Gloom. Relentless rain out of a sullen sky enhanced an already pessimistic mood. We were talking geopolitics and agreeing that the West ought to brace itself for a hard landing. Try as we might, we could find no good news, anywhere.
Where is the self-belief of the Reagan/Thatcher years? Instead, a culture war is taking place
Some of us were veterans, one or two of whom had spent time in Washington in 1980, the build-up to the Reagan era and the prelude to the most successful decade in modern peacetime history, in which Margaret Thatcher played a crucial role. By the end, the West had won the Cold War, the Soviet empire was crumbling, Marxism had become a wasm, the UK’s decades-long acquiescence in decline was over, while the Chinese appeared to be taking tentative steps towards membership of the international legal and economic system. It would shortly be possible to proclaim the end of history and herald a new world order. Sam Huntington would warn of a forthcoming clash of civilisations, but even if he proved right, we were confident that our one would win. Halcyon days.

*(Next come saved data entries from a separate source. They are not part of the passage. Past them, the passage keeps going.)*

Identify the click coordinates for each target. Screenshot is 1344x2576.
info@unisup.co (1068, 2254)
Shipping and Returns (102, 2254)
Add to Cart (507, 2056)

That said, back in 1980, if anyone had claimed that an amiable former actor and a shrill female whose hold on her own party was by no means secure were about to form a transformative world-historical partnership, they would have been regarded as victims of another sort of weather: sitting for too long in a strong sun without a hat. I was one of many, including large numbers of Tories, who wholly underestimated Margaret Thatcher. O me of little faith.
Yet in those great years, a mistake was being made which would allow the enemy to counterattack. While free-marketeers took command of the economy – in Marxist terms, the base – they ignored culture: the Marxian superstructure.